Blue, pink, purple. Black and white. Riots of cartoon-bright hues.

Verdi. Hindemith. Saint-Saëns.

Gracious regality. Thrusting angles and piercing lines. Mimicry, caricature, dramatic pathos.

Balanchine. Balanchine. Wheeldon.

Pennsylvania Ballet. Thursday, May 9th. 7:30 p.m.

The evening opened with Ballo della Regina, created for New York City Ballet star Merrill Ashley  in 1978. Its gentle allusions to ballet’s origins—both royal and operatic—weave throughout the work’s virtuosic solos and duets (danced at this performance by Amy Aldridge and Zachary Hench). Hench was a generous cavalier, precise yet expansive, showing his partner to her best advantage amid the filigreed swoopings and groupings of ballerinas around the stage. Outstanding among them for their playful musicality were Abigail Mentzer and Gabriella Yudenich.

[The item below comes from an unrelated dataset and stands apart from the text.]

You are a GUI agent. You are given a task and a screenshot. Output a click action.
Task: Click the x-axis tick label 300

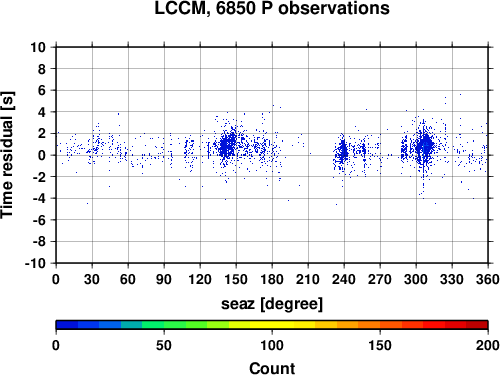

The piece is unapologetically showy, with built-in bows for the soloists following their variations—she in balances, extensions, and pirouettes; he in leaps, beats, and spins.

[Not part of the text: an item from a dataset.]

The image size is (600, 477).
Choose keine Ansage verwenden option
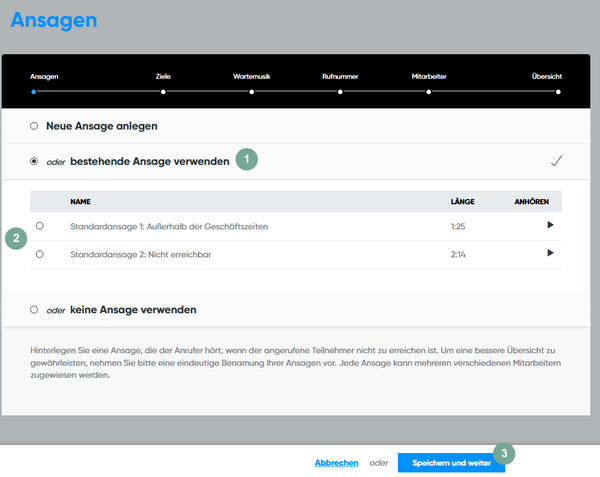coord(34,310)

The meat of the program came in the form of The Four Temperaments (1946), surely now as much a classic of the ballet repertory as Swan Lake or Giselle. Like those works, it was, at the time of its inception, both a crystallization of a form and a game-changer. With this work, Balanchine systematically laid out his neoclassical investigation of every tenet of ballet: verticality, turn-out, pointe, partnering, even gender roles. What didn’t he question here, explore, break open? Hips thrust, backs round and pull downward to the floor, feet flex, and bevies of battement-wielding ballerinas hedge in the male soloists. In this manifesto of ballet as American and contemporary, Balanchine voraciously absorbed and reworked not only the danse d’ecole  but also modern dance and jazz, opening doors that current choreographers are still walking through. The work is stunning, moving, intricate, and puzzle-perfect, fitting canons, counterpoints, duets, solos, and choral encounters to the passionate precision of Hindemith’s score. Standouts in Pennsylvania Ballet’s performance were Brooke Moore and Jermel Johnson—she for her freedom in musicality and he for his fierce exactitude.

And, finally, who doesn’t love a bad-boy story? Carnival of the Animals (2003) is delectable and vivacious. In this highly episodic ballet, little Oliver Percy, danced by Lucas Tischler, sneaks into a natural history museum, falls asleep, and dreams up adventures with all the animals-come-to-life. Actor John Lithgow’s well-oiled narration guarantees that no interpretation is missed: hyenas are Oliver’s classmates, the baboon most certainly his piano teacher, the cocks and hens his friends’ parents, and—a pointed dance joke!—the dusty dinosaurs a corps of bone-thin ballerinas. Lithgow, waltzed around by a quartet of white mice, elicited laughs as he played the school nurse-turned-elephant, complete with bouncy bosom and bottom. Two particularly delightful scenes were the tortoises and the aquarium. In the former, Alyson Pray and Yudenich were a pair of aged Folies Bergère can-can dancers, transformed into tortoises as they relived their splits and ruffled kicks in cranking slow motion. The aquarium featured the lithe and sexy Lauren Fadeley as the school librarian-cum-mermaid floating amid a school of exotic fish. Some scenes were touching: Brooke Moore and Ian Hussey brought tenderness to their roles as Oliver’s anguished parents, missing their little boy. And Julie Diana, as Oliver’s aged aunt, danced a tragic remembrance of her days as the Swan Queen, her subtle gestures of despair eliciting a fleeting appearance of the Swan’s bourrées across the stage. In all of the episodes, Jon Morrell’s scenery and, especially, the costumes, were bright, funny, and fitting.I attended the show with my niece, not familiar with ballet. She loved Carnival. The audience gave it a standing ovation. I found it a tasty dessert after the Ballo appetizer and the soul-nourishing Four Temperaments.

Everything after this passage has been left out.